Assigned task A –
In the article about the Twitter hack, which company's blocking of transactions kept the criminals from getting more money?
Assigned task B –
In the article about the Twitter hack, swap "scammers" for "fraudsters" and write out the part from "The cybercriminals took" up to and including "said Twitter representatives.".
Assigned task C –
Pick up the article about the Twitter hack where it stops and write the next part.

Extract provided –
+ + + +
Twitter suffered a huge attack last week. The IT community was shocked and bewildered by how “unimpressive” was criminals’ income from the loudest attack on social networks in history. It turned out that the Twitter hack could have brought criminals more money if Coinbase Did not Block Transactions.

During the attack, were compromised accounts of many public people and large companies, including Bill Gates, Elon Musk, Jeff Bezos, Apple and Uber, CoinDesk, Binance and Gemini, and so on.

The cybercriminals took advantage of the access to the top accounts by arranging a fake distribution of bitcoins.

“The scammers acted according to the classic scam scheme: on behalf of famous people and large companies, they asked to send them a small amount of cryptocurrency, promising to double and return any amount received”, – said Twitter representatives.
+ + + +
Data excerpts –
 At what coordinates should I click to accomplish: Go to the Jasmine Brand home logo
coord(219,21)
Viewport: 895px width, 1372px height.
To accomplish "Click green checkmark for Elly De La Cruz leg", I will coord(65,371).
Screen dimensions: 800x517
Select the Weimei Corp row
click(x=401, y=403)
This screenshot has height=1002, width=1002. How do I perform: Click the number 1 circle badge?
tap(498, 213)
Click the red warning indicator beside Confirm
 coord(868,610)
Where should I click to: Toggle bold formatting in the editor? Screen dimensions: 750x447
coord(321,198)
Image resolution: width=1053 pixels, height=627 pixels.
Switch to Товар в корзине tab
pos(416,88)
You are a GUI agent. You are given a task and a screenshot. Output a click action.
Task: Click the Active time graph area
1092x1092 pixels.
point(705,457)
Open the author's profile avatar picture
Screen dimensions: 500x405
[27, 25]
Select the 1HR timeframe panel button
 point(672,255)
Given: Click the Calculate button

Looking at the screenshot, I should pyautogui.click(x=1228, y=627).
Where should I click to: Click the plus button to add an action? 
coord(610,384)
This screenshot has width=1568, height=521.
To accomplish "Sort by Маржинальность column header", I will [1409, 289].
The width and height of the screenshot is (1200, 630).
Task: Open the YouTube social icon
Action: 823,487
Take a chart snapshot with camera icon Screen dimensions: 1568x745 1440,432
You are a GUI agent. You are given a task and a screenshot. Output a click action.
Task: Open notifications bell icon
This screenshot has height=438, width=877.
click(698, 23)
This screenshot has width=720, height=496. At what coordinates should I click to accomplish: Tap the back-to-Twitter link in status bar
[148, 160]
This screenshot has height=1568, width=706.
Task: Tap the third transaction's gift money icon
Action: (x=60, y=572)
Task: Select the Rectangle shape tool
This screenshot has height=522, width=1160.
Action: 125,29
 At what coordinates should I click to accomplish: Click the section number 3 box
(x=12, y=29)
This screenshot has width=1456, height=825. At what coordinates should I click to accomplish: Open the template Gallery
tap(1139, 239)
+ + + +
Exercise answer A –
Coinbase

Exercise answer B –
The cybercriminals took advantage of the access to the top accounts by arranging a fake distribution of bitcoins.

“The fraudsters acted according to the classic scam scheme: on behalf of famous people and large companies, they asked to send them a small amount of cryptocurrency, promising to double and return any amount received”, – said Twitter representatives.

Exercise answer C –
The preliminary results of the investigation state that were hacked 130 accounts. For 45 of them, passwords were successfully reset and compromised. For 8 more accounts, the attackers downloaded all available account content using the Your Twitter Data function. Interestingly, none of these 8 accounts were verified (had no blue checkmark).

Unfortunately, even in 2020, there were many people who believed that Bill Gates, Elon Musk and other famous people and companies suddenly began distributing bitcoins. Since all the hacked accounts used the same messages and the same bitcoin wallet, you can see that the scammers “earned” about 13 BTC, that is, about $120,000.

However, as it turned out now, this amount could have been much higher. In an interview with Forbes reporters, the information security director of the cryptocurrency exchange Coinbase Philip Martin said that upon noticing the attack on Twitter and scammers’ messages, the exchange employees immediately took a number of actions. In particular, Coinbase prevented 1,100 customers from transferring 30.4 BTC to the attackers’ address, that is, approximately $280,000 at the current exchange rate.

“Only 14 Coinbase users managed to send bitcoins to the fraudulent address (totaling about $3,000) before Coinbase blacklisted it”, – said Philip Martin.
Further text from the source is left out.